Gaskell House Blogs

Exploring Victoria Park

Posted
22nd March 2018
in blog

Kate Dibble, one of Manchester’s most respected tour guides, led a walk around Victoria Park yesterday for the Friends of Elizabeth Gaskell’s House. We met outside the distinctive and highly decorative terracotta fronted Victoria Baths which when they were opened in 1906 were called ‘a water palace of which every citizen of Manchester can be proud’

From the baths, our first stop was Addison Terrace and specifically the house where the artist Ford Madox Brown lived for four years while painting the murals in the Large Hall in Manchester Town Hall. Charles Halle – founder of the Halle Orchestra– also lived in the house and came to the Gaskells at Plymouth Grove to give a young Marianne Gaskell piano lessons for a guinea a time.

Victoria Park was laid out by the architect Richard Lane who also designed a number of its villas. We stopped to admire the house where Sir Harry Smith lived. One of his many roles was as the British Governor of the Cape Colony and his wife’s name is commemorated in the name of the township Ladysmith.

One of the highlights of the walk was going inside Edgar Wood’s wonderful Arts and Crafts First Church of Christ Scientist on Daisy Bank Road. The marbled interior is as beautiful as its red brick exterior and we were so lucky that Kate had charmed the team who are currently working on the building to let us go inside. Interestingly, they were under impressed with the quality of Mr Wood’s brickwork!

Passing the house on Buckingham Terrace where the Pankhurst family lived in the 1890s before Richard Pankhurst died, we admired more beautiful Richard Lane villas. This one has been converted into apartments – when can I move in!

While Victoria Park as a whole is listed, many of the houses are in a poor state of repair and their future is uncertain. This house belonged to the Dukinfield Darbishares, who were friends of Elizabeth and William Gaskell and whose children used to regularly play together. It is certainly looking for a new use and restoration.

Many of the houses have been used in a variety of ways over their lives .This stately Italianate House, Ellerslie, was once a school where Angela Brazil, who I think is the inventor of the girl’s school story, was Head Girl. I’d like to think that the Madcap of the School and the Luckiest Girl in the School still roam around Victoria Park!

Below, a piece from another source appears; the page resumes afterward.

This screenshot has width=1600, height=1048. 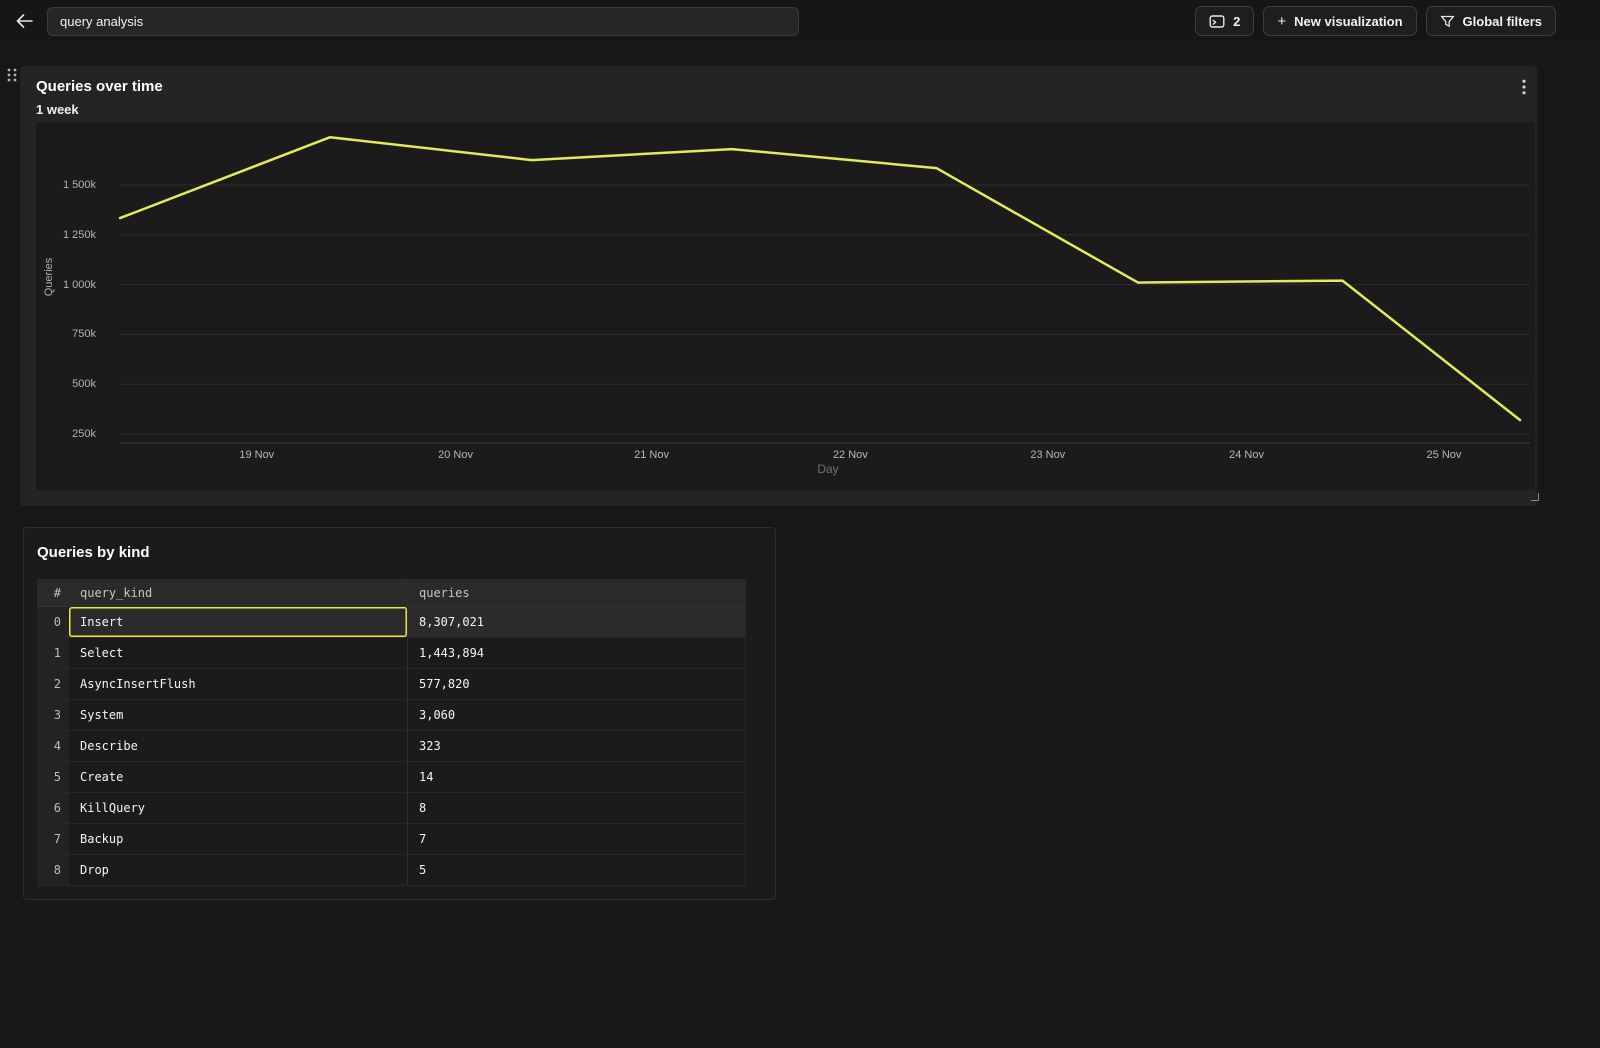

Alfred Waterhouse , the architect, was articled to Richard Lane’s practice and designed the grand house, Firwood, which is now part of Xaverian College.  I know him best as the architect of the Manchester Town Hall. Our last stop was outside Marylands, also part of Xaverian College, which also has a Gaskell connection. It was the home of Sir Henry Roscoe, Professor of Chemistry at the new Manchester University and another friend of the Gaskell family. In 1858, whilst on a thirteen week holiday to Germany with Meta and Florence, Elizabeth Gaskell mentions in a letter that she has met Henry Roscoe in Heidelberg!

Victoria Park is full of treasures and surprises and I look forward to exploring and learning more. And if you get a chance to go on a guided walk with Kate, you’ll thoroughly enjoy it.